AIM OF THE TASK =
Filter the entries beneath this task, copying only the lines that hold the word "agent".
[Opening THE DATA section]
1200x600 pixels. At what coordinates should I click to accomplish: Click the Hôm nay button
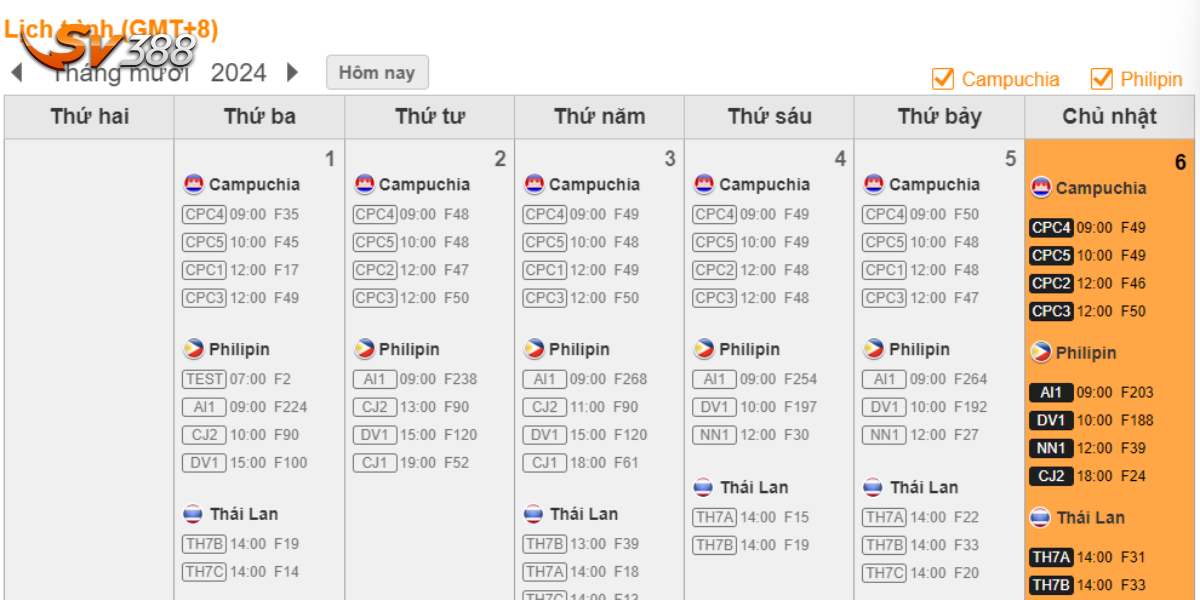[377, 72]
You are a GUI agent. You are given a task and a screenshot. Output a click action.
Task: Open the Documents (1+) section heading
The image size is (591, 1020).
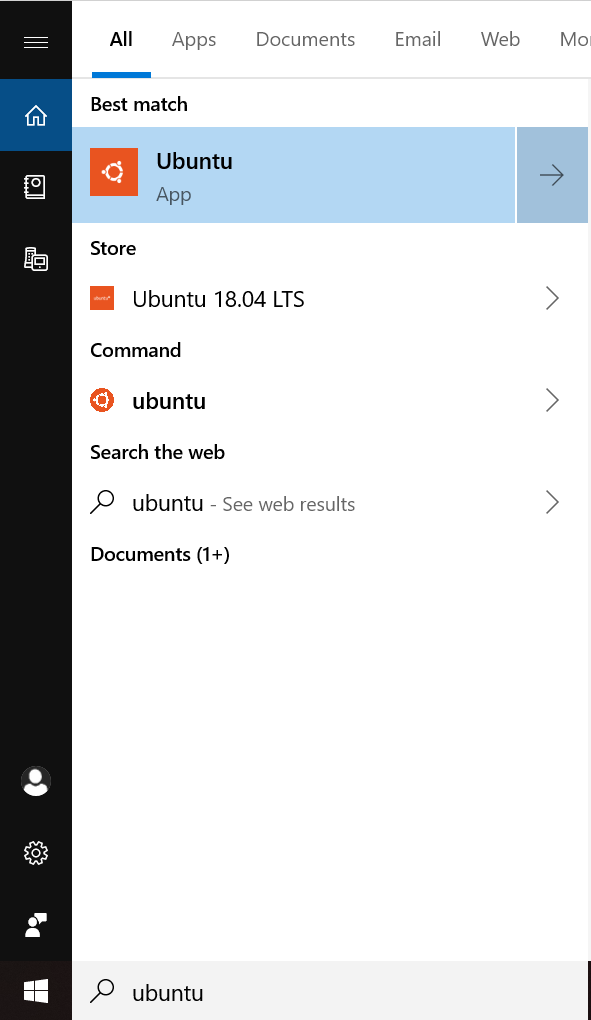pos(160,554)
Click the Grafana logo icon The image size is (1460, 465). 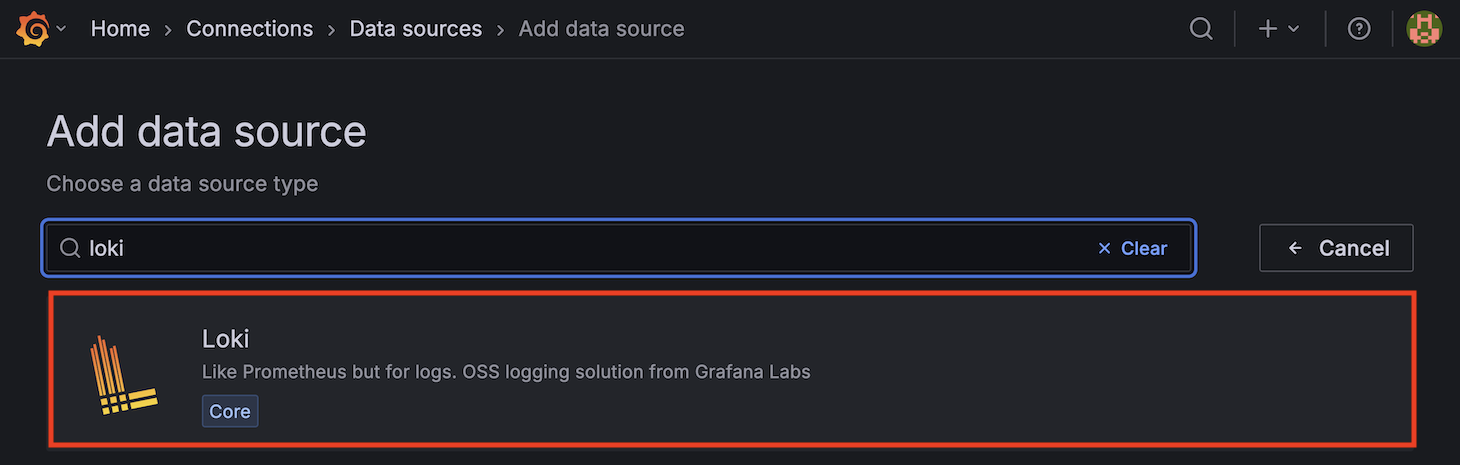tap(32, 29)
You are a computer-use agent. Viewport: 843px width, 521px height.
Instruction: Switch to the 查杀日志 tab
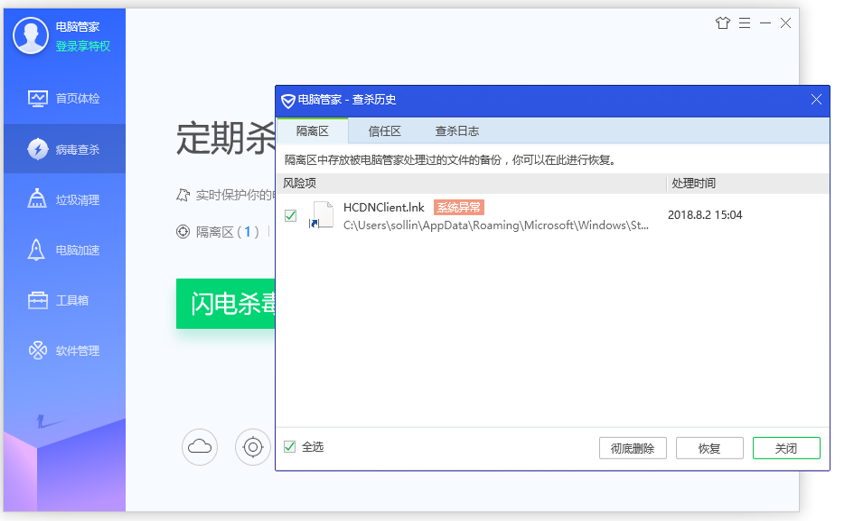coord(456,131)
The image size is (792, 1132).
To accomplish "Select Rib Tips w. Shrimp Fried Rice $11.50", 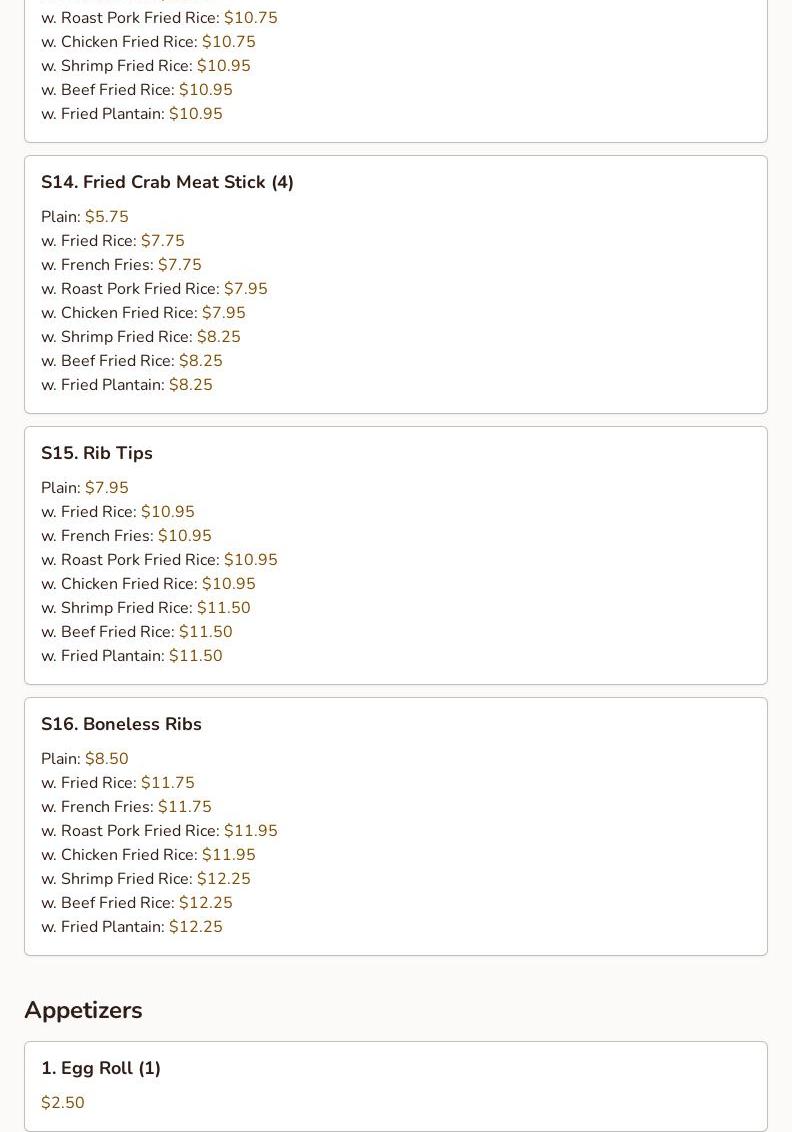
[Closing THE DATA section]
SOLUTION TO THIS EXERCISE =
You are a GUI agent. You are given a task and a screenshot. Output a click action.
You are a computer-use agent. Viewport: 843px width, 521px height.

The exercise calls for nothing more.